Guys Could you please share some of the challenging questions you came across for Power PE exam. It will be very helpful to each one of us.

I have one in attachment below. I have been struggling to understand this but cant get the explanation.

0100_001.pdf


----------



## KatyLied P.E. (Sep 15, 2015)

Just for clarification, are you refererring to questions that are in the various review materials or questions that test takers actually saw on the exam? The second scenario is not permissable. Just wanting to make sure I understand the question.


----------



## knight1fox3 (Sep 15, 2015)

KatyLied P.E. said:


> Just for clarification, are you refererring to questions that are in the various review materials or questions that test takers actually saw on the exam? The second scenario is not permissable. Just wanting to make sure I understand the question.


+100

Not only is it not permissible, it would also violate the NCEES user agreement that each of us acknowledges prior to taking said exam. But let's get some clarification here first before jumping to any conclusions.


----------



## KatyLied P.E. (Sep 15, 2015)

knight1fox3 said:


> KatyLied P.E. said:
> 
> 
> > Just for clarification, are you refererring to questions that are in the various review materials or questions that test takers actually saw on the exam? The second scenario is not permissable.
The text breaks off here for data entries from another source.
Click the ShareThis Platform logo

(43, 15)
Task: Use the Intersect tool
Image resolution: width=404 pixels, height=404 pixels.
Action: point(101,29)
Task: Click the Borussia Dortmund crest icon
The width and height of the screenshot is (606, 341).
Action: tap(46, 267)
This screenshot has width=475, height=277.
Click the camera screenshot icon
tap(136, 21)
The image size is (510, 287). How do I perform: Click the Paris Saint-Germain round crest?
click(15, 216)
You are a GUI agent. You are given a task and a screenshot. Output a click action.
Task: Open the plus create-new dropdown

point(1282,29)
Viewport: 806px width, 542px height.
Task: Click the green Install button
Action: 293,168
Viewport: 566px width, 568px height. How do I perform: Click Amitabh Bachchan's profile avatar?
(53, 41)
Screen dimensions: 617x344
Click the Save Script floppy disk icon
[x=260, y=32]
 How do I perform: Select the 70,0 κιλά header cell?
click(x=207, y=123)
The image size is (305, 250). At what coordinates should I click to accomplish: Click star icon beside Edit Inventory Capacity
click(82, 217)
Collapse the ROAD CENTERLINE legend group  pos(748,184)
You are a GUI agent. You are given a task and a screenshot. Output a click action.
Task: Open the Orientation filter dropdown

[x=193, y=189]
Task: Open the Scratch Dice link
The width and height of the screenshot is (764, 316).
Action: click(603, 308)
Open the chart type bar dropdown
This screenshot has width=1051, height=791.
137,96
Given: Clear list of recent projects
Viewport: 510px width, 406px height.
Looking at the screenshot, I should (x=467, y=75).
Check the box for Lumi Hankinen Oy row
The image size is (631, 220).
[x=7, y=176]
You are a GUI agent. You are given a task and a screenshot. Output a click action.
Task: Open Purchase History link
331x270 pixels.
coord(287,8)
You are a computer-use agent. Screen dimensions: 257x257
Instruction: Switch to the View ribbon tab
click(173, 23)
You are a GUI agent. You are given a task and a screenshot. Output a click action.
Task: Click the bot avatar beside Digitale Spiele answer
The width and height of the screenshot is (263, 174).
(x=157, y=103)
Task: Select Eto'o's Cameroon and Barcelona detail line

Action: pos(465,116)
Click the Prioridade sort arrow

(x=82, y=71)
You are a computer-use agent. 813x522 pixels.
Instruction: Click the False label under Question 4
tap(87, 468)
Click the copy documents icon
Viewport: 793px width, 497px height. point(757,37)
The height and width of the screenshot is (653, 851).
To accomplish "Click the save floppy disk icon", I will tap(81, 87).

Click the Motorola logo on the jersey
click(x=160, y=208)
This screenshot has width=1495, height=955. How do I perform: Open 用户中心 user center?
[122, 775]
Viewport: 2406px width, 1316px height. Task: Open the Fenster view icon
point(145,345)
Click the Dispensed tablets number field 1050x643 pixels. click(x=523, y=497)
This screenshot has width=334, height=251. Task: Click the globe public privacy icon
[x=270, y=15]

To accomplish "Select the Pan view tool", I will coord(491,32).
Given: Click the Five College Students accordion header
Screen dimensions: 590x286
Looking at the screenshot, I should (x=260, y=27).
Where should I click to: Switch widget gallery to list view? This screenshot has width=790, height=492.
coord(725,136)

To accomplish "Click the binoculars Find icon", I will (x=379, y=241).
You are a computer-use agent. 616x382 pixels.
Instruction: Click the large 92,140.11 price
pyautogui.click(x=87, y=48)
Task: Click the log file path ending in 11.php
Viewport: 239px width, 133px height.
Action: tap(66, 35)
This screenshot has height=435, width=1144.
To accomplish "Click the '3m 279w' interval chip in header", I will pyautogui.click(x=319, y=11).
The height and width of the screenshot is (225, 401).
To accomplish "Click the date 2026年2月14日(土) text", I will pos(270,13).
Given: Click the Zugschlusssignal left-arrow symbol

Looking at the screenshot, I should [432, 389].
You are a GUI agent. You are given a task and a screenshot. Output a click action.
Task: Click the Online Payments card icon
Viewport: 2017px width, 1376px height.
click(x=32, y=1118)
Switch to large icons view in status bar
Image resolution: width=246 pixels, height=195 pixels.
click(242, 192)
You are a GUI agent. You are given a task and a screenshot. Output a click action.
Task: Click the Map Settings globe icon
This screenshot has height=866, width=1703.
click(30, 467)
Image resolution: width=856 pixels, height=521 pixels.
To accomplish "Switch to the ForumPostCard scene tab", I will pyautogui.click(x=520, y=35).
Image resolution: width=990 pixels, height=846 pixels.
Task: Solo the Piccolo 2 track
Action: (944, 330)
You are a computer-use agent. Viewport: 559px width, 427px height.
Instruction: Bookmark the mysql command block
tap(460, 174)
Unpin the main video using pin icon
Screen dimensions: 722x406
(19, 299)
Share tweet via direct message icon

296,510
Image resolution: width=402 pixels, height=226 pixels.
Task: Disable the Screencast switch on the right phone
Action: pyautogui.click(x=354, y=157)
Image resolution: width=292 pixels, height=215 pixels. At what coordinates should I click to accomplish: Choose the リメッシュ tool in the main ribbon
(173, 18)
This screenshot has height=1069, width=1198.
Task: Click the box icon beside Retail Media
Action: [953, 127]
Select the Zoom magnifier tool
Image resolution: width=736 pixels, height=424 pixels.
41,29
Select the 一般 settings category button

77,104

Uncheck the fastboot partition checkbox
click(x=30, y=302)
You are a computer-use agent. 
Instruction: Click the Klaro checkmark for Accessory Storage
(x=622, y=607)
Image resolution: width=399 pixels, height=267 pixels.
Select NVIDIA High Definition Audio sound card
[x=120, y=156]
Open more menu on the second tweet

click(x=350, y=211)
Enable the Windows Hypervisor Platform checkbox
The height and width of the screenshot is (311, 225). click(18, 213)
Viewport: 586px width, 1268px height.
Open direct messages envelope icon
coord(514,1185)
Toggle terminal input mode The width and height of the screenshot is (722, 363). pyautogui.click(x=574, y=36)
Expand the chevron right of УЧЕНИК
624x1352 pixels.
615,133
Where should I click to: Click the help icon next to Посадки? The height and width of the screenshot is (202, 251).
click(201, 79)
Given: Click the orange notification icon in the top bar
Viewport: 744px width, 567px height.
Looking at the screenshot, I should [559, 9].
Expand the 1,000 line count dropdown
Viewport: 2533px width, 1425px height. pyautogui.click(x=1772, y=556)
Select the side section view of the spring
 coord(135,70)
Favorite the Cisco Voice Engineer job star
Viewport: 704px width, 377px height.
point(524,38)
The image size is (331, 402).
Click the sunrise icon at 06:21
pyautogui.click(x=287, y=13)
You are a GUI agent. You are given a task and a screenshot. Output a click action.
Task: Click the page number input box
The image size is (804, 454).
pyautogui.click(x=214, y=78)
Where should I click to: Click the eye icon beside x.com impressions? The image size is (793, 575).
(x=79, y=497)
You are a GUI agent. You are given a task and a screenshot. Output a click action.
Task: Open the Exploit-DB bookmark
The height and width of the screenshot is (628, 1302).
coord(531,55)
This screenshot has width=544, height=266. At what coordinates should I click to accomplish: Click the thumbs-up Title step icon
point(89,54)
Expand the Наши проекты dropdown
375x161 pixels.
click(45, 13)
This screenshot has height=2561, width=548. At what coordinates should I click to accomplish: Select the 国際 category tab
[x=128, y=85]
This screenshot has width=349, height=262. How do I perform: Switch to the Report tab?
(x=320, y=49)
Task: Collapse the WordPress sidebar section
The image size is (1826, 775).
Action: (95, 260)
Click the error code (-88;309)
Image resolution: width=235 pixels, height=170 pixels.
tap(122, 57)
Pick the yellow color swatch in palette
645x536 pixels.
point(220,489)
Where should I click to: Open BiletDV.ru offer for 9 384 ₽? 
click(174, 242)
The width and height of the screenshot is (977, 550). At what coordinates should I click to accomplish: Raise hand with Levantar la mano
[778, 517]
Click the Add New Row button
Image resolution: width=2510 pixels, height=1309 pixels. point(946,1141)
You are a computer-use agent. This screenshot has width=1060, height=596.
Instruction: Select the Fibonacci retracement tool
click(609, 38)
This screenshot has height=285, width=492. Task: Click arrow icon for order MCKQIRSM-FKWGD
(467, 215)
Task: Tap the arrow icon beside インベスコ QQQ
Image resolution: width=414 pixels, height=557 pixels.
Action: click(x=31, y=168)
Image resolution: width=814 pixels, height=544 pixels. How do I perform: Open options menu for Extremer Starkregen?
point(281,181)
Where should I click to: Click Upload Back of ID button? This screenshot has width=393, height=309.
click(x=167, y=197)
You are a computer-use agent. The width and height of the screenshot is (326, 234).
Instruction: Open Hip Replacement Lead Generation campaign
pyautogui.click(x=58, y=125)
Just wanting to make sure I understand the question.
> ...


Agreed!!


----------



## trainrider (Sep 15, 2015)

If the PE questions were not challenging, then this forum would not exist.


----------



## cupojoe PE PMP (Sep 15, 2015)

trainrider said:


> If the PE questions were not challenging, then this forum would not exist.




Or the PE exam would not exist.


----------



## Kovz (Sep 17, 2015)

Raj_NYU said:


> Guys Could you please share some of the challenging questions you came across for Power PE exam. It will be very helpful to each one of us.
> 
> I have one in attachment below. I have been struggling to understand this but cant get the explanation.




Make sure you understand the difference between motors and generators. For your application, make sure to treat it as a generator.

Here is a helpful topic. I had the same problem back when I was studying for the exam.

http://engineerboards.com/index.php?showtopic=24868#entry7261320


----------



## Raj_NYU (Sep 21, 2015)

The above Question is from a Text book "Electric Machinery" by A.E. Fitzgerald. page 273, sixth edition.

Also can I post sample question from NCEES exam I have some trouble understanding explanation of 2 or 3 question? It is permissible?

Thanks for the help guys. Much appreciated.


----------



## knight1fox3 (Sep 21, 2015)

In case you didn't see this: http://engineerboards.com/index.php?showtopic=4398#entry7295954


----------



## KatyLied P.E. (Sep 21, 2015)

You've saved me once again Mr. Fox. Meant to post on this page. Operator error. Thank you sir.


----------